** Opening Material to process block **

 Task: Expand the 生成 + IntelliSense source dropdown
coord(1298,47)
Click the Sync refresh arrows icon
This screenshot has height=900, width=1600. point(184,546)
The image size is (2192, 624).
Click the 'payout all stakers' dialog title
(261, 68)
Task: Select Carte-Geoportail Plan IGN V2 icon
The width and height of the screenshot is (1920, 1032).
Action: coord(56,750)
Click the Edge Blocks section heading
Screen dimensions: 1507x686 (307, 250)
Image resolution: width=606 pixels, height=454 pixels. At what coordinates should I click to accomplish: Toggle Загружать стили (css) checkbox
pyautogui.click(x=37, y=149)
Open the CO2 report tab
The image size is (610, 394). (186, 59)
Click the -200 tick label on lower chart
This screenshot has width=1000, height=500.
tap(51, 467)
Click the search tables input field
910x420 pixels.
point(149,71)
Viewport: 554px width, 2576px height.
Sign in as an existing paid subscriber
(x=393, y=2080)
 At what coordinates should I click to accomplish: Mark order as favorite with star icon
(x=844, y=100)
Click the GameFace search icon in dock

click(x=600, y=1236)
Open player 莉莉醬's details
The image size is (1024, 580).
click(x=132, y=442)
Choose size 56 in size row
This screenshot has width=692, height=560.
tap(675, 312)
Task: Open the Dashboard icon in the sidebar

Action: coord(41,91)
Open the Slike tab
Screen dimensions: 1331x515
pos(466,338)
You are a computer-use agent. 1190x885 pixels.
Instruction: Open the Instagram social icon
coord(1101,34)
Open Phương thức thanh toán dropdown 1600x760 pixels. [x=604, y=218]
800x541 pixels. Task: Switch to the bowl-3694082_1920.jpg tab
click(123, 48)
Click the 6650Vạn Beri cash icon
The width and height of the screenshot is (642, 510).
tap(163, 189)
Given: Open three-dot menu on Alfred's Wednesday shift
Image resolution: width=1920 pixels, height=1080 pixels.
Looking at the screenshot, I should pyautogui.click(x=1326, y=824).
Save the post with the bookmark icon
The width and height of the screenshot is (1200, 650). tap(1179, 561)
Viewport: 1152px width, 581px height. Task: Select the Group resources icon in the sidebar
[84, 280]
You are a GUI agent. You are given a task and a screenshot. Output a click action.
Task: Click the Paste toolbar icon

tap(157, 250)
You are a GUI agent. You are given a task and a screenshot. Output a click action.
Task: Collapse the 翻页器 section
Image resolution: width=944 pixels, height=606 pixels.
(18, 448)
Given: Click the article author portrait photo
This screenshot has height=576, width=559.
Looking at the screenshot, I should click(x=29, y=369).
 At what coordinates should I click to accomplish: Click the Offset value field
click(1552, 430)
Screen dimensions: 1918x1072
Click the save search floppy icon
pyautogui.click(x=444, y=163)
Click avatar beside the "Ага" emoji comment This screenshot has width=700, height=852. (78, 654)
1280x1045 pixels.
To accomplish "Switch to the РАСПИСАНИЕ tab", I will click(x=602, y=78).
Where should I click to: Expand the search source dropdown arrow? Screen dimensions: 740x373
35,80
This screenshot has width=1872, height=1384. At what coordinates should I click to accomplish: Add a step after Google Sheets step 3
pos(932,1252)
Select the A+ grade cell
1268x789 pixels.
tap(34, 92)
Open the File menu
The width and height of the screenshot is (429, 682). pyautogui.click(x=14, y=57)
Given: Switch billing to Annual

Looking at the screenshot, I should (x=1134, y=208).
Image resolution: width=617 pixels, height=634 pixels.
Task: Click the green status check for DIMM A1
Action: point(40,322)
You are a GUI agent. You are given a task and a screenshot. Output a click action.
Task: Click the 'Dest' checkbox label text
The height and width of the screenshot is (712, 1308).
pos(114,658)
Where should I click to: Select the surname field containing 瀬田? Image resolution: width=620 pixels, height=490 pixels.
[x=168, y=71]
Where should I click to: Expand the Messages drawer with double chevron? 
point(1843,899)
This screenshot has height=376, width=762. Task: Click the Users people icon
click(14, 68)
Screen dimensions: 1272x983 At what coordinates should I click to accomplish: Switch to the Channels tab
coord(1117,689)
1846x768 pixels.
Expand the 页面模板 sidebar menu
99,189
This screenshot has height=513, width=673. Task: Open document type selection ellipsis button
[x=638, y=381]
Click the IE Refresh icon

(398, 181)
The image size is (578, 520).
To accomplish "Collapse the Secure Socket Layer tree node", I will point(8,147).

** Closing Material to process block **

= Problem requirements =
Return the data from the top line through the bottom line exactly.

= Written reply =
 Task: Expand the 生成 + IntelliSense source dropdown
coord(1298,47)
Click the Sync refresh arrows icon
This screenshot has height=900, width=1600. point(184,546)
The image size is (2192, 624).
Click the 'payout all stakers' dialog title
(261, 68)
Task: Select Carte-Geoportail Plan IGN V2 icon
The width and height of the screenshot is (1920, 1032).
Action: coord(56,750)
Click the Edge Blocks section heading
Screen dimensions: 1507x686 (307, 250)
Image resolution: width=606 pixels, height=454 pixels. At what coordinates should I click to accomplish: Toggle Загружать стили (css) checkbox
pyautogui.click(x=37, y=149)
Open the CO2 report tab
The image size is (610, 394). (186, 59)
Click the -200 tick label on lower chart
This screenshot has width=1000, height=500.
tap(51, 467)
Click the search tables input field
910x420 pixels.
point(149,71)
Viewport: 554px width, 2576px height.
Sign in as an existing paid subscriber
(x=393, y=2080)
 At what coordinates should I click to accomplish: Mark order as favorite with star icon
(x=844, y=100)
Click the GameFace search icon in dock

click(x=600, y=1236)
Open player 莉莉醬's details
The image size is (1024, 580).
click(x=132, y=442)
Choose size 56 in size row
This screenshot has width=692, height=560.
tap(675, 312)
Task: Open the Dashboard icon in the sidebar

Action: coord(41,91)
Open the Slike tab
Screen dimensions: 1331x515
pos(466,338)
You are a computer-use agent. 1190x885 pixels.
Instruction: Open the Instagram social icon
coord(1101,34)
Open Phương thức thanh toán dropdown 1600x760 pixels. [x=604, y=218]
800x541 pixels. Task: Switch to the bowl-3694082_1920.jpg tab
click(123, 48)
Click the 6650Vạn Beri cash icon
The width and height of the screenshot is (642, 510).
tap(163, 189)
Given: Open three-dot menu on Alfred's Wednesday shift
Image resolution: width=1920 pixels, height=1080 pixels.
Looking at the screenshot, I should pyautogui.click(x=1326, y=824).
Save the post with the bookmark icon
The width and height of the screenshot is (1200, 650). tap(1179, 561)
Viewport: 1152px width, 581px height. Task: Select the Group resources icon in the sidebar
[84, 280]
You are a GUI agent. You are given a task and a screenshot. Output a click action.
Task: Click the Paste toolbar icon

tap(157, 250)
You are a GUI agent. You are given a task and a screenshot. Output a click action.
Task: Collapse the 翻页器 section
Image resolution: width=944 pixels, height=606 pixels.
(18, 448)
Given: Click the article author portrait photo
This screenshot has height=576, width=559.
Looking at the screenshot, I should click(x=29, y=369).
 At what coordinates should I click to accomplish: Click the Offset value field
click(1552, 430)
Screen dimensions: 1918x1072
Click the save search floppy icon
pyautogui.click(x=444, y=163)
Click avatar beside the "Ага" emoji comment This screenshot has width=700, height=852. (78, 654)
1280x1045 pixels.
To accomplish "Switch to the РАСПИСАНИЕ tab", I will click(x=602, y=78).
Where should I click to: Expand the search source dropdown arrow? Screen dimensions: 740x373
35,80
This screenshot has width=1872, height=1384. At what coordinates should I click to accomplish: Add a step after Google Sheets step 3
pos(932,1252)
Select the A+ grade cell
1268x789 pixels.
tap(34, 92)
Open the File menu
The width and height of the screenshot is (429, 682). pyautogui.click(x=14, y=57)
Given: Switch billing to Annual

Looking at the screenshot, I should (x=1134, y=208).
Image resolution: width=617 pixels, height=634 pixels.
Task: Click the green status check for DIMM A1
Action: point(40,322)
You are a GUI agent. You are given a task and a screenshot. Output a click action.
Task: Click the 'Dest' checkbox label text
The height and width of the screenshot is (712, 1308).
pos(114,658)
Where should I click to: Select the surname field containing 瀬田? Image resolution: width=620 pixels, height=490 pixels.
[x=168, y=71]
Where should I click to: Expand the Messages drawer with double chevron? 
point(1843,899)
This screenshot has height=376, width=762. Task: Click the Users people icon
click(14, 68)
Screen dimensions: 1272x983 At what coordinates should I click to accomplish: Switch to the Channels tab
coord(1117,689)
1846x768 pixels.
Expand the 页面模板 sidebar menu
99,189
This screenshot has height=513, width=673. Task: Open document type selection ellipsis button
[x=638, y=381]
Click the IE Refresh icon

(398, 181)
The image size is (578, 520).
To accomplish "Collapse the Secure Socket Layer tree node", I will point(8,147).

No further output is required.